Across the entries below, count the lines in which the word "pixels" occurs. Reply with the count alone.

Saved entries:
BEGIN

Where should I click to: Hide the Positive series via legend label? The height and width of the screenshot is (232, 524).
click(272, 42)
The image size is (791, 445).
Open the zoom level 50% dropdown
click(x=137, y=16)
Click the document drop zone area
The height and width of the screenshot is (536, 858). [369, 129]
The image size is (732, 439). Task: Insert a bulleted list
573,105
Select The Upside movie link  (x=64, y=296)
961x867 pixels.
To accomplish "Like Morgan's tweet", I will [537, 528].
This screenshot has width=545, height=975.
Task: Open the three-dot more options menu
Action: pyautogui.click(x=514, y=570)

END
BEGIN

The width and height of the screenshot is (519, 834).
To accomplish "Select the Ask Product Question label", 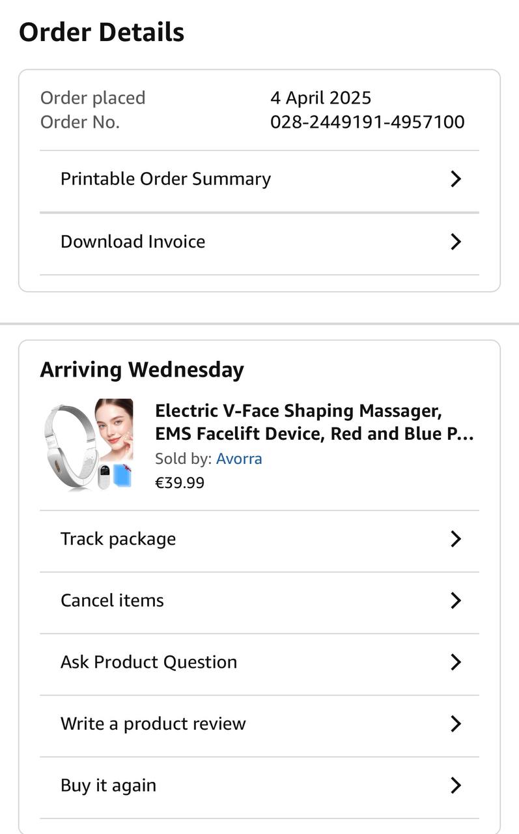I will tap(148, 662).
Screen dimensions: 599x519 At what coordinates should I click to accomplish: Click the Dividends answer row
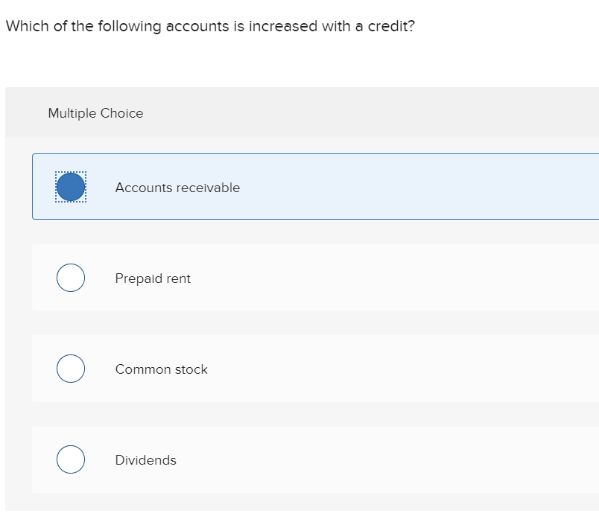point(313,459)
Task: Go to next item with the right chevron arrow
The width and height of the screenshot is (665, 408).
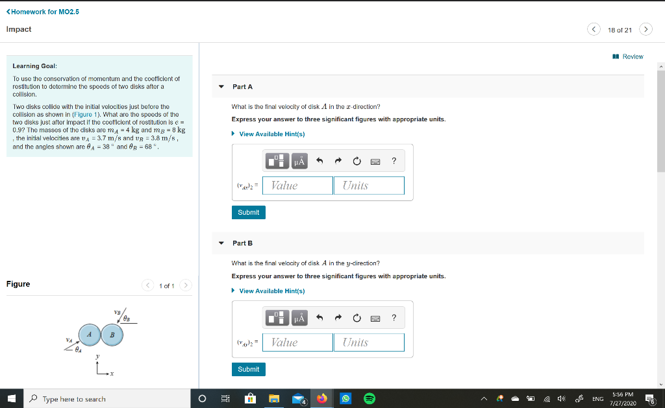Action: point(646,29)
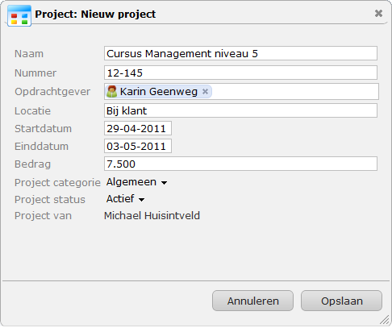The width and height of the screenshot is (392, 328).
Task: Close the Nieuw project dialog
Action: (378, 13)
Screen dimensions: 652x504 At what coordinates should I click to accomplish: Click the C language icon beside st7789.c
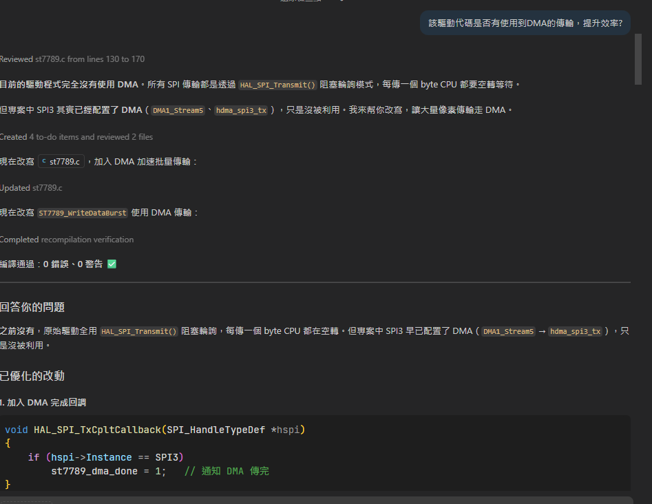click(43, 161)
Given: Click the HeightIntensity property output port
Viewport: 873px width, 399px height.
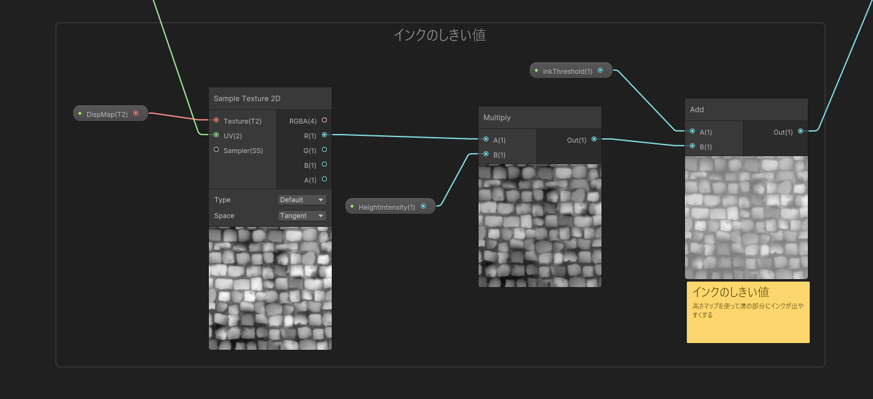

END
BEGIN

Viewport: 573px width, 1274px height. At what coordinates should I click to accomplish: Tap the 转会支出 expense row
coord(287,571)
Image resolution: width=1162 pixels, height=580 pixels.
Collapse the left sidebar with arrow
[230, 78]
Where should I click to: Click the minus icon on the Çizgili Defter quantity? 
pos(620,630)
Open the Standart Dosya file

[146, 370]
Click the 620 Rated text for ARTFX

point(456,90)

END

* Response area
2